The markets this year have been anything but consistent. The stock market has never been down this much at the half-year point since 1970, a harrowing truth for any investor. Despite the doom and gloom of the broader market, a few areas of potential still stand out.
Energy stocks especially have outperformed this year’s market. With fears of a recession looming and inflation at 40-year highs, investors need to pay special attention to the potential that bedrock industries can provide.
Here’s a list of 3 hot stocks to buy now:
— H&R Block Inc. (ticker: HRB)
— Occidental Petroleum Corp. (OXY)
— Continental Resources Inc. (CLR)
H&R Block Inc. (HRB)
Founded in 1955, H&R Block is a big player in the tax preparation industry. The company focuses on providing do-it-yourself tax preparation services, while also offering tax experts that file for you. While HRB gets a large share of its business from filing consumer tax returns, the company sees potential growth in its small-business offerings, estimating that a 1% increase in business tax market share would reap roughly $60 million in incremental revenue. The company is far from stagnant, with plans to revamp its offerings for small businesses, expand its financial service offerings and consolidate its tax preparation services into its global consumer tax department.
HRB has benefited from the market’s shift from growth to value stocks; shares trade at just 11.6 times earnings and 9.7 times forward earnings, even after a dizzying 52.6% year-to-date total return (including dividends) through the end of June. Fears of a recession make HRB even more attractive — companies and consumers will have to file taxes regardless of economic conditions. With nothing in life certain but death and taxes, it’s no surprise this tax prep software company is on a roll.

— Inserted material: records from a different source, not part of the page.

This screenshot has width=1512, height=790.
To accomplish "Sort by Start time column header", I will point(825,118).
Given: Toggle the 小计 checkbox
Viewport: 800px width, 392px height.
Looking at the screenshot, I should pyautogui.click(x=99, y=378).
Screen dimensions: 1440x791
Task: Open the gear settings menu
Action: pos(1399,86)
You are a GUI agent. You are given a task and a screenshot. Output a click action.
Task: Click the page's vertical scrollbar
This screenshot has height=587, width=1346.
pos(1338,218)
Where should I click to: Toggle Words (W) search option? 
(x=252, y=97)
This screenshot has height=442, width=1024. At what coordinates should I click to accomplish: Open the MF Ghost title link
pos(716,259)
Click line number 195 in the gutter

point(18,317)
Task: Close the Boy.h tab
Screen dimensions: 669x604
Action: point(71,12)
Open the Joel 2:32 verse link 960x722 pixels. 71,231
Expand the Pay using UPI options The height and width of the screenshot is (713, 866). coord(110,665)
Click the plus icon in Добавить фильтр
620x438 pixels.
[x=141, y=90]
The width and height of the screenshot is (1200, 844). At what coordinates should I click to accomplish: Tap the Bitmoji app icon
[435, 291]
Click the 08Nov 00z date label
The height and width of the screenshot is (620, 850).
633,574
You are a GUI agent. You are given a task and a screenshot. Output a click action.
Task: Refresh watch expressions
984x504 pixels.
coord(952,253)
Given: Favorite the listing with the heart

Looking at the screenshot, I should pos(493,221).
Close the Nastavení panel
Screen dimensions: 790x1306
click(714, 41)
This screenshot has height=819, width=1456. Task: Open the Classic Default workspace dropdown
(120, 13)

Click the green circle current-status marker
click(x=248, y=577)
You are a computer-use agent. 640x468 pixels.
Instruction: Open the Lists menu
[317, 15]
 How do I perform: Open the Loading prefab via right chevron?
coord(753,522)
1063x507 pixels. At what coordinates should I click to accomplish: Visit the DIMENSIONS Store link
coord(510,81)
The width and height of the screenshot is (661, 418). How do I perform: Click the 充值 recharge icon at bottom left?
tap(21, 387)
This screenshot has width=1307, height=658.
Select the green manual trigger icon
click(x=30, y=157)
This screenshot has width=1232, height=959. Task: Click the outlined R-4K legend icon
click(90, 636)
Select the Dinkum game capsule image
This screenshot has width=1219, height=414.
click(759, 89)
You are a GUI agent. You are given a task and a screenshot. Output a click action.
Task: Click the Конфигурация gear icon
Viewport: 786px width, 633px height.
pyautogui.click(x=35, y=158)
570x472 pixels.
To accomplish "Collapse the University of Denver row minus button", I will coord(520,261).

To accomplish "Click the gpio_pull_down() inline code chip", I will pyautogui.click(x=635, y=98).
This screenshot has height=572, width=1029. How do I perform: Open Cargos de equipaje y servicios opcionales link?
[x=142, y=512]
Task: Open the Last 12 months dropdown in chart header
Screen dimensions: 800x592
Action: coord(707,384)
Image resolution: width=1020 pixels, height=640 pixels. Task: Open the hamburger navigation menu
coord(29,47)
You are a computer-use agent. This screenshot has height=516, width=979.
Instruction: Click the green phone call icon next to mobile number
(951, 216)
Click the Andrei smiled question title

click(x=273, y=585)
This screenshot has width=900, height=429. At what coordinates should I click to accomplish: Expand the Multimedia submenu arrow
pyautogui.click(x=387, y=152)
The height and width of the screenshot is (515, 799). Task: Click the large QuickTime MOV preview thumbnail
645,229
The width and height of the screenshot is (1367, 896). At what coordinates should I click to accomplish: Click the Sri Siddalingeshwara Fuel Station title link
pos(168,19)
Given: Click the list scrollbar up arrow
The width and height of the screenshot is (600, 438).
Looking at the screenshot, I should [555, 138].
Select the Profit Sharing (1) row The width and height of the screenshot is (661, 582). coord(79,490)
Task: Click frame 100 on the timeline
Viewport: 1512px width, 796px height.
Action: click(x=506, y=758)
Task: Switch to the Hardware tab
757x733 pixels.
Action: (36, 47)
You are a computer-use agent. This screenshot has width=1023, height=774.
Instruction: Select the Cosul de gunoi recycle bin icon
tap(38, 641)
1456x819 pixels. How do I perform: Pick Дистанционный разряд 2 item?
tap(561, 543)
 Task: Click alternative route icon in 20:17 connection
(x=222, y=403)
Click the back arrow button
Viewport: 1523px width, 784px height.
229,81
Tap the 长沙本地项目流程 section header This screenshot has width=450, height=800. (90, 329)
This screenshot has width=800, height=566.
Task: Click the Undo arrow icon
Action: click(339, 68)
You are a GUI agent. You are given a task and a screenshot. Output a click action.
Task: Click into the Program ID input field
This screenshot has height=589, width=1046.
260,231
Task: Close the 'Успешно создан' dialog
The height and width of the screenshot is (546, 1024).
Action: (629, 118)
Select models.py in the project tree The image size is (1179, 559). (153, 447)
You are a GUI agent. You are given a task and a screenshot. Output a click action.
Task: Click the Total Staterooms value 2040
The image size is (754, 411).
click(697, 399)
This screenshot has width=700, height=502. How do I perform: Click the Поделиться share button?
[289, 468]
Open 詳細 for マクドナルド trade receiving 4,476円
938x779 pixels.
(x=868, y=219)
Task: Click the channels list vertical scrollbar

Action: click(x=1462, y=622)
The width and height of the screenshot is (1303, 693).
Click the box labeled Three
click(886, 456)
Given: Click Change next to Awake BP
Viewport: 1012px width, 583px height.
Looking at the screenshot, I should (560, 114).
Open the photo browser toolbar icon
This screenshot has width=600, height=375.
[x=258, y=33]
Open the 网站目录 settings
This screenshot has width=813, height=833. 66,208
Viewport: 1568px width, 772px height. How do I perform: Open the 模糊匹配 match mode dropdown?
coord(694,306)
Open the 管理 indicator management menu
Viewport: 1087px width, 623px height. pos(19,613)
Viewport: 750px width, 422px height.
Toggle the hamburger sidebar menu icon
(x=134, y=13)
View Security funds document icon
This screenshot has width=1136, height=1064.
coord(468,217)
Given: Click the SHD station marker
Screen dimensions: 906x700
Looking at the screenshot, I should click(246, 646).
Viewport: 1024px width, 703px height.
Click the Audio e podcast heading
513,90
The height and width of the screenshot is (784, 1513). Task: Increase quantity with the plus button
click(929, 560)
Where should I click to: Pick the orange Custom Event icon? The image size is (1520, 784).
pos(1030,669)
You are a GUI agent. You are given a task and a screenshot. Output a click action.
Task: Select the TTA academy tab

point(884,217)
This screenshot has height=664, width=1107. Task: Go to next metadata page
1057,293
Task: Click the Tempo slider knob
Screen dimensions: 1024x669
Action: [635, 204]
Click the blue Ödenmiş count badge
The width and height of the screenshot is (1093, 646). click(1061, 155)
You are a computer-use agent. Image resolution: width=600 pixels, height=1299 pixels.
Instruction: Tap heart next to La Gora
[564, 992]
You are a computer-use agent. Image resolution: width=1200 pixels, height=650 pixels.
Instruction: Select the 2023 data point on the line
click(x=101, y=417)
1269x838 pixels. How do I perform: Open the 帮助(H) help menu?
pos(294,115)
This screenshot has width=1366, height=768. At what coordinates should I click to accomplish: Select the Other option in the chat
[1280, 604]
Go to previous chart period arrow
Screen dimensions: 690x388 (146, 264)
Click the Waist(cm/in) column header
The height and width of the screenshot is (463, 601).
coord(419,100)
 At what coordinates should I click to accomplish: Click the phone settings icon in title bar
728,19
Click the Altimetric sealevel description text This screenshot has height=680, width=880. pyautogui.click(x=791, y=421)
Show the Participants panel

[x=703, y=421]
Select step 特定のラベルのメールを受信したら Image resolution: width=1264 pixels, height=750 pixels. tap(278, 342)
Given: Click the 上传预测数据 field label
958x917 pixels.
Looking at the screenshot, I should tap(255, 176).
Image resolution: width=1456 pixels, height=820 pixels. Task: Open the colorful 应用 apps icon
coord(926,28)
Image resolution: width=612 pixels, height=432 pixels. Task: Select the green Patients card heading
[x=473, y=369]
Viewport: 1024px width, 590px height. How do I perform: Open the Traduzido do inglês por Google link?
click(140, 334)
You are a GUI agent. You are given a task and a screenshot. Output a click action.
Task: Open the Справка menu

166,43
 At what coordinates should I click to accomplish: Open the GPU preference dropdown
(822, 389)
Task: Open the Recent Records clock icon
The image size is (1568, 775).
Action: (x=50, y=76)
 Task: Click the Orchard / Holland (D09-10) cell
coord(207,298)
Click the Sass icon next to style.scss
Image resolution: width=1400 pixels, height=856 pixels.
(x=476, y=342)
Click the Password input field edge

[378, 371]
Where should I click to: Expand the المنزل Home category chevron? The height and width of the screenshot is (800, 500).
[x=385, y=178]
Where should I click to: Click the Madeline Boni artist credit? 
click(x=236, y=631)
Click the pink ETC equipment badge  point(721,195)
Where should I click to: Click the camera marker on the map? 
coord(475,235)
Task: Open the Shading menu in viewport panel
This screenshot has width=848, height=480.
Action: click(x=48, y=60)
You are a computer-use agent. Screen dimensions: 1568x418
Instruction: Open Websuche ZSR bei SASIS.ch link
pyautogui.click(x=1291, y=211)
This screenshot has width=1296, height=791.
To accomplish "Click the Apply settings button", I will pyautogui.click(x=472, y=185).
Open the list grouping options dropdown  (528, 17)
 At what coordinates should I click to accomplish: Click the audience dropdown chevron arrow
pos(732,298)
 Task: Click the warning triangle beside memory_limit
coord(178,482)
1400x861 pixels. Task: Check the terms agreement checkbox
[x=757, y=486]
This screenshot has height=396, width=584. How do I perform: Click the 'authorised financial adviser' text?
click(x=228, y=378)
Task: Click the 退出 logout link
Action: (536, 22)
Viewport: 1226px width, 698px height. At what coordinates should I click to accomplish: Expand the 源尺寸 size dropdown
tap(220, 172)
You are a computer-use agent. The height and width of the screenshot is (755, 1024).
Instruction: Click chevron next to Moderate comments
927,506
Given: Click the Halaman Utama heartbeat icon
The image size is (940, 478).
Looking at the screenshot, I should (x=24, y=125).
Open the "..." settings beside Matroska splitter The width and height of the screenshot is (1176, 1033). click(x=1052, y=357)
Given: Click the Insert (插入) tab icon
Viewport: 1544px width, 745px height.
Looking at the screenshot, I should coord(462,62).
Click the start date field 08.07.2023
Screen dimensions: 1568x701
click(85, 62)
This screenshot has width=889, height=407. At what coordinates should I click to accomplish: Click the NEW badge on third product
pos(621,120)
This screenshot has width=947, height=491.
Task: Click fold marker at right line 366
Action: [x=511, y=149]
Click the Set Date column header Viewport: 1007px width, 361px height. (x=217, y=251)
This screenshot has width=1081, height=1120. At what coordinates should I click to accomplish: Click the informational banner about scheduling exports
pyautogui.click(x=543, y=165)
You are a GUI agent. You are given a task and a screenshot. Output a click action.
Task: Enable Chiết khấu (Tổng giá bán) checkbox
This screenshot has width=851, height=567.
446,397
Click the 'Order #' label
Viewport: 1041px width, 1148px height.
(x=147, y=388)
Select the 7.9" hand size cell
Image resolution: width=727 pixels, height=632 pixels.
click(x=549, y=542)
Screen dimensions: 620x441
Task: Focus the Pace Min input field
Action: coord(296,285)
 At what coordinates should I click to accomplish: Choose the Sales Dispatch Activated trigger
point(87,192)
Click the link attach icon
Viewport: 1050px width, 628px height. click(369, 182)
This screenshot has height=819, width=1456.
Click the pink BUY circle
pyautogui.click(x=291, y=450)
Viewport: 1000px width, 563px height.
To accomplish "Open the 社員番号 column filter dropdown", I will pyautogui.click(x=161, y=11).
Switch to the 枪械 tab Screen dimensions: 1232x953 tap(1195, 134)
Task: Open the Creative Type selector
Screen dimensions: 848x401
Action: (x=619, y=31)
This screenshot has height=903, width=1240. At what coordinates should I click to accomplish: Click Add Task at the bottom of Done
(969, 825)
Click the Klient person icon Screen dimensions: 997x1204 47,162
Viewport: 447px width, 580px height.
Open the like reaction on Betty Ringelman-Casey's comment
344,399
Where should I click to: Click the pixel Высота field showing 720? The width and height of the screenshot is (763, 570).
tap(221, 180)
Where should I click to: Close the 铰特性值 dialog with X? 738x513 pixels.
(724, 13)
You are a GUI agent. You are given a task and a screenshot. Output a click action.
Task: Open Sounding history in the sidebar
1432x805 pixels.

Another cherry on top that makes HRB one of the best hot stocks to buy today: The company pays a 3.1% dividend and has bought back nearly one-third of its outstanding shares since 2016.
Occidental Petroleum Corp. (OXY)
OXY has been a leader in energy production for over a century. Part of the recent hype around the company has been led by Berkshire Hathaway Inc. (BRK.B, BRK.A), the iconic financial conglomerate, which has been aggressively buying up OXY stock under the guidance of famed value investor Warren Buffett. Berkshire holds roughly 16% of the company’s stock.
Bryan Cannon, CEO and chief portfolio strategist at Cannon Advisors, notes that, “During this time of heightened volatility and melting of overvalued growth stocks, Occidental Petroleum stands out of the pack as an attractive alternative” due to its diversified exposure to the chemical production space, which he concludes gives Occidental “greater long-term staying power.” OXY has performed well as oil prices soar, reporting sales growth of more than 55% year over year in its most recent earnings report. High prices mixed with its diversified portfolio ensure that OXY is well-positioned to succeed through the rest of the year, even if predictions of a recession pan out.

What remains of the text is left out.